- _Work instruction_
In the data that follows, find the line with "This screenshot has width=1017, height=572."; transcribe it, every later line up to the one with "Switch to the Updates", and that line as well, exactly and with no others.

--------

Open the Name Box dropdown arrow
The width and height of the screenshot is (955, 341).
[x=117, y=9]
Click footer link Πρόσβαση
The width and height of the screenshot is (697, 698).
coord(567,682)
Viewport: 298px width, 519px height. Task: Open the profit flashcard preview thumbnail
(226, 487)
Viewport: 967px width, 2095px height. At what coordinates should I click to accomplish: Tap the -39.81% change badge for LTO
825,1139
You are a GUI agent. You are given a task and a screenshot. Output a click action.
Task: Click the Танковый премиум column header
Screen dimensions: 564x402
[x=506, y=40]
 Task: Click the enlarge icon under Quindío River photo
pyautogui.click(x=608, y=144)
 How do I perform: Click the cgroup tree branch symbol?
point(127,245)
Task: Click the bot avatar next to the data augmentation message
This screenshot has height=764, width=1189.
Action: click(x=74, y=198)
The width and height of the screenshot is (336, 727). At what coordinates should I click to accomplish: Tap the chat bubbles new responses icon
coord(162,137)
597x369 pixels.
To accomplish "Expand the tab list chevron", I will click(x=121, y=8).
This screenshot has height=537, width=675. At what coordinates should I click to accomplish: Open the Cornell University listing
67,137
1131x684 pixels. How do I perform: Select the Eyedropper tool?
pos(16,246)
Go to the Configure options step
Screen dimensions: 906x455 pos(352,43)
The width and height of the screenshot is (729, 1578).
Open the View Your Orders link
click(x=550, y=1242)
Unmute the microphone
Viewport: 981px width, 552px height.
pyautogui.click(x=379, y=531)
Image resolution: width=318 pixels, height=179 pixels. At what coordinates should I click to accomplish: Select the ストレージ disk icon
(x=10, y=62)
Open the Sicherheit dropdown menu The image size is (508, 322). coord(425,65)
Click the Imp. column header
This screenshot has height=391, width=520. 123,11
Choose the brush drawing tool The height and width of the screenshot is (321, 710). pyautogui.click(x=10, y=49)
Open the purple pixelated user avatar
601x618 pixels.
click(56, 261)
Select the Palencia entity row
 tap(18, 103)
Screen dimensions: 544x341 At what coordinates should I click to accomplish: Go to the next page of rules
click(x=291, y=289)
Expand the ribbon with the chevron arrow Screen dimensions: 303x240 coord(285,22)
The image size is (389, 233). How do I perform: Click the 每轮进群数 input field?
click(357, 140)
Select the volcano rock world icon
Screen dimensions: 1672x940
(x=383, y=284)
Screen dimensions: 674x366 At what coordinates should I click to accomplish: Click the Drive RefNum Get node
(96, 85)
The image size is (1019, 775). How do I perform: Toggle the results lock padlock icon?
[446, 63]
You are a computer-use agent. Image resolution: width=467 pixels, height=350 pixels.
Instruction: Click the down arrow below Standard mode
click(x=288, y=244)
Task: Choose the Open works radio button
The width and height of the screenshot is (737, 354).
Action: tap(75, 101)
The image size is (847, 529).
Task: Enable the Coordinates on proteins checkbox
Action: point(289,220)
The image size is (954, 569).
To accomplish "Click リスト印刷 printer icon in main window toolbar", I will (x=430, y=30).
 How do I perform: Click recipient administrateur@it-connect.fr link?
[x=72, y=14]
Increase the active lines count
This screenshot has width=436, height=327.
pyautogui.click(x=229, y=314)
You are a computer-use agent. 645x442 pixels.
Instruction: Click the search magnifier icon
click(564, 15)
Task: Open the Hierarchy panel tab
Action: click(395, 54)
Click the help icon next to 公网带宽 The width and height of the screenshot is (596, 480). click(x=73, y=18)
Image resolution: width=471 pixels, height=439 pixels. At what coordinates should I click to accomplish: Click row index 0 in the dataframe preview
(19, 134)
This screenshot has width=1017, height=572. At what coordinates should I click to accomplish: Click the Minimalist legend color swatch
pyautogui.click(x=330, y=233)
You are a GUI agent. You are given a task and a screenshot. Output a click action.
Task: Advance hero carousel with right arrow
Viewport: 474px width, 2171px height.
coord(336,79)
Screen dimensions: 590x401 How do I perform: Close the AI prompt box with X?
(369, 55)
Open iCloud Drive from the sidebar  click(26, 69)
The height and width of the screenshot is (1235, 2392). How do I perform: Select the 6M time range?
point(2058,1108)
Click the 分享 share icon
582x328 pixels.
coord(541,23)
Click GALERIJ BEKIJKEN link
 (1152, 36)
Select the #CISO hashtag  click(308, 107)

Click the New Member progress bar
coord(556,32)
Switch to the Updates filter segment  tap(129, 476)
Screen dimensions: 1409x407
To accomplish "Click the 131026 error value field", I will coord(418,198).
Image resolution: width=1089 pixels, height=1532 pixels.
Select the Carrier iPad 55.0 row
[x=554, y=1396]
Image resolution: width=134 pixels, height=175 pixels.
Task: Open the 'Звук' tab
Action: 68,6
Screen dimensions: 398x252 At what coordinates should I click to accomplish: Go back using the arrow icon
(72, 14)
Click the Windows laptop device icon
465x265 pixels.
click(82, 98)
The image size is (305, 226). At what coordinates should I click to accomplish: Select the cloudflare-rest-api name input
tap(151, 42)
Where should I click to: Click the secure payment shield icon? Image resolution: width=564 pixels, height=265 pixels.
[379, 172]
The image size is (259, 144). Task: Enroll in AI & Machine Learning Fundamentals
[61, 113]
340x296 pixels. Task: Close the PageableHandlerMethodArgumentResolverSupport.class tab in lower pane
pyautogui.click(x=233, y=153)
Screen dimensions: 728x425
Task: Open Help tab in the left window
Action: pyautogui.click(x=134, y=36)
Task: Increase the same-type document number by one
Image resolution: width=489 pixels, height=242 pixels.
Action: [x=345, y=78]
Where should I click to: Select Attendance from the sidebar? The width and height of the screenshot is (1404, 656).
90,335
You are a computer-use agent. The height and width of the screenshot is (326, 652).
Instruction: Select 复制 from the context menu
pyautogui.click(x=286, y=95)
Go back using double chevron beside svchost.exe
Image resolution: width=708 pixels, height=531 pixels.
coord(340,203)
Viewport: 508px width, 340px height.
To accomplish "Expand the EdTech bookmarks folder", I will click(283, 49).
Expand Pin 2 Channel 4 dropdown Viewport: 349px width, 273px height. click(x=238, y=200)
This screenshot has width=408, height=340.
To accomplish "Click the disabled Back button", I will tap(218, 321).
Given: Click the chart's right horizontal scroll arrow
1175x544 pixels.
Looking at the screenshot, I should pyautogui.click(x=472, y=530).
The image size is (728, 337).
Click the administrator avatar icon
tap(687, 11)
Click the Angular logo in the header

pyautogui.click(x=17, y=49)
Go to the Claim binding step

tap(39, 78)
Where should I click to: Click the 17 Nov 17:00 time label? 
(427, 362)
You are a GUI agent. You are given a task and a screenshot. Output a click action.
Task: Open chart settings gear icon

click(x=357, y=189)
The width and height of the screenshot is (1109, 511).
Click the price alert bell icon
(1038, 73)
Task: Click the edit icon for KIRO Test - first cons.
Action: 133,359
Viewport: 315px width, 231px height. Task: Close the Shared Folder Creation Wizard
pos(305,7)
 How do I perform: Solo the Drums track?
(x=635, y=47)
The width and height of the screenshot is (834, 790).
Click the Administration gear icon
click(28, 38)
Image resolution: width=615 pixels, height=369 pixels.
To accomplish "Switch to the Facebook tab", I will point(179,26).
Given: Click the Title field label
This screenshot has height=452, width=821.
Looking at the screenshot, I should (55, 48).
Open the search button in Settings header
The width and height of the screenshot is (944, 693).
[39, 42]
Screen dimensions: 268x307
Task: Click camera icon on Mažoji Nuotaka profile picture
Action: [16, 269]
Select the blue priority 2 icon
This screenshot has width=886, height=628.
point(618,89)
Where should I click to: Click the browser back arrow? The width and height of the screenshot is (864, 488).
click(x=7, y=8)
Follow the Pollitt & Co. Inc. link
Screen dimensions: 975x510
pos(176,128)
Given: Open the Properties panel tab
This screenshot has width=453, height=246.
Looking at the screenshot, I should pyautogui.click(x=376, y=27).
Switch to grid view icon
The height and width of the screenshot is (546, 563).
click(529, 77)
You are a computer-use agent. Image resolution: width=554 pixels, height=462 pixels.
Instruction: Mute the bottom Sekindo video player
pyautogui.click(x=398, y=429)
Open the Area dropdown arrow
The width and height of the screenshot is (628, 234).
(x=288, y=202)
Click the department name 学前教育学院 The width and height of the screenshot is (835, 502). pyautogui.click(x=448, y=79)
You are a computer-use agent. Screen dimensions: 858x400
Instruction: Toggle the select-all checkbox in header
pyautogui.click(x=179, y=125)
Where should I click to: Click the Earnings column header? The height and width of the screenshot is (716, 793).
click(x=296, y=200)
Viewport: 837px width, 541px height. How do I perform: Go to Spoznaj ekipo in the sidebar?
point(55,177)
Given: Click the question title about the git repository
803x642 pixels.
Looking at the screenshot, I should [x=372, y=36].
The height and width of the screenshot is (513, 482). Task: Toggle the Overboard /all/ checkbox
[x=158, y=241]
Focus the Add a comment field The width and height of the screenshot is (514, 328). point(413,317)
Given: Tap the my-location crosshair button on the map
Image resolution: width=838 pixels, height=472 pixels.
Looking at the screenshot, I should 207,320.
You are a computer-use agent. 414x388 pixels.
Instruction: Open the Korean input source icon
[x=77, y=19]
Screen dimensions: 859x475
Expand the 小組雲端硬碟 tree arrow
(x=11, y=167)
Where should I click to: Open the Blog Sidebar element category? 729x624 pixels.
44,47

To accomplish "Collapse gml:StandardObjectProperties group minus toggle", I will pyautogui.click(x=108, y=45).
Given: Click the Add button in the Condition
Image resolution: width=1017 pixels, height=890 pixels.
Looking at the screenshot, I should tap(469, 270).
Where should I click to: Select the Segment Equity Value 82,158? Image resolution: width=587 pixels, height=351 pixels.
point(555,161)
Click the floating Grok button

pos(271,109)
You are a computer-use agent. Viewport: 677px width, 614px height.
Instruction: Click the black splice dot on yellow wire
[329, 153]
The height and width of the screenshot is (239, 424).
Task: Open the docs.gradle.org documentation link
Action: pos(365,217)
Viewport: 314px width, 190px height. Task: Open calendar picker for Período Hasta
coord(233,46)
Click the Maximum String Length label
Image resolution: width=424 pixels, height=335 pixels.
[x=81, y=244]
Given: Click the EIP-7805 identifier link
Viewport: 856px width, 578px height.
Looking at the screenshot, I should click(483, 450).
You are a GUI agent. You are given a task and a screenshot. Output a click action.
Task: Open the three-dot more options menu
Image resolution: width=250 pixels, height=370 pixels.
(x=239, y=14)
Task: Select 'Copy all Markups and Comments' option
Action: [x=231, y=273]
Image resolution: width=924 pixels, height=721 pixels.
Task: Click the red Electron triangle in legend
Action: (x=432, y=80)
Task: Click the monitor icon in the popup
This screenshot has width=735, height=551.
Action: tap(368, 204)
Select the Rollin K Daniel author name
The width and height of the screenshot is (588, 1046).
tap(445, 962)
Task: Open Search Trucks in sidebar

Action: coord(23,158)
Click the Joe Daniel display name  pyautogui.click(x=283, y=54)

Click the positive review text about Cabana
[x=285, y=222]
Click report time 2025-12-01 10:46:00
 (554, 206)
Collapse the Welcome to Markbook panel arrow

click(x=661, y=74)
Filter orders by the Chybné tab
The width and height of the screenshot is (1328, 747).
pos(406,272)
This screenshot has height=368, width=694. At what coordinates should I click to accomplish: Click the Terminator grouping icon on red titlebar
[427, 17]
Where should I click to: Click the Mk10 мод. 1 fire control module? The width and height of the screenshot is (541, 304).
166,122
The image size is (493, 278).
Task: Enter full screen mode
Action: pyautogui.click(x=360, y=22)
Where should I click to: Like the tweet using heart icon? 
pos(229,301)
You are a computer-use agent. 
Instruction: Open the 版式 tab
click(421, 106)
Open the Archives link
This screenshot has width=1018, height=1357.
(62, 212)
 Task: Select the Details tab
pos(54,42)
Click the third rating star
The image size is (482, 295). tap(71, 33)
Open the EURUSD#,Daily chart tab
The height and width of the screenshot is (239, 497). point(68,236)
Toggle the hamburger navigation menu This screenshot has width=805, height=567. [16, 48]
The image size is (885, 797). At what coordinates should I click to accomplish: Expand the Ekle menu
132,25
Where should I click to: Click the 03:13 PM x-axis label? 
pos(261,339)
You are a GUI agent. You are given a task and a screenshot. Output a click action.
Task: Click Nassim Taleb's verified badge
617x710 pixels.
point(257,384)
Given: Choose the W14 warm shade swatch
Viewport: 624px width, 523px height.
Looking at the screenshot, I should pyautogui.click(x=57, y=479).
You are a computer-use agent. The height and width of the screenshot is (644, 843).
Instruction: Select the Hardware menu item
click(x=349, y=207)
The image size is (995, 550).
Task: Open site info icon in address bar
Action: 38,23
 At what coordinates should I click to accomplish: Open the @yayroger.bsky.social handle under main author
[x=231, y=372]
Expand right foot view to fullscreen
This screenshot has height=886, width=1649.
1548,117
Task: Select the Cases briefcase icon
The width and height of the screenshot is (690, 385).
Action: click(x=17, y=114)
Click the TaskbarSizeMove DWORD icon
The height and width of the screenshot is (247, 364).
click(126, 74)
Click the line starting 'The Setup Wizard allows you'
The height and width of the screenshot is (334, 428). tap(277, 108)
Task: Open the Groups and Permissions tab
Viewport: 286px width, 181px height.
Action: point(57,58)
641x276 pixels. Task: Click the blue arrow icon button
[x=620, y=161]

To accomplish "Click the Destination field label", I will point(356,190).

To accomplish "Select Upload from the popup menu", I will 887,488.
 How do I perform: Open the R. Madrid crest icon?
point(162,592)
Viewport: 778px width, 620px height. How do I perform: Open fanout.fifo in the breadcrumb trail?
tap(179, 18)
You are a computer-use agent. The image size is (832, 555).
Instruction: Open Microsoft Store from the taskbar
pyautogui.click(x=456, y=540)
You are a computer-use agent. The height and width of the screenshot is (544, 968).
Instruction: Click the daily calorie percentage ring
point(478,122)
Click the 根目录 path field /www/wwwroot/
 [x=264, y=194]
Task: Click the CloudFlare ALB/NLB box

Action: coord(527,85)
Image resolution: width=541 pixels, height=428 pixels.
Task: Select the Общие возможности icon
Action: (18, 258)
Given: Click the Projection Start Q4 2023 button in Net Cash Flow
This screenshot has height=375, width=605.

--------

- _Solution_
This screenshot has width=1017, height=572. At what coordinates should I click to accomplish: Click the Minimalist legend color swatch
pyautogui.click(x=330, y=233)
You are a GUI agent. You are given a task and a screenshot. Output a click action.
Task: Advance hero carousel with right arrow
Viewport: 474px width, 2171px height.
coord(336,79)
Screen dimensions: 590x401 How do I perform: Close the AI prompt box with X?
(369, 55)
Open iCloud Drive from the sidebar  click(26, 69)
The height and width of the screenshot is (1235, 2392). How do I perform: Select the 6M time range?
point(2058,1108)
Click the 分享 share icon
582x328 pixels.
coord(541,23)
Click GALERIJ BEKIJKEN link
 (1152, 36)
Select the #CISO hashtag  click(308, 107)

Click the New Member progress bar
coord(556,32)
Switch to the Updates filter segment  tap(129, 476)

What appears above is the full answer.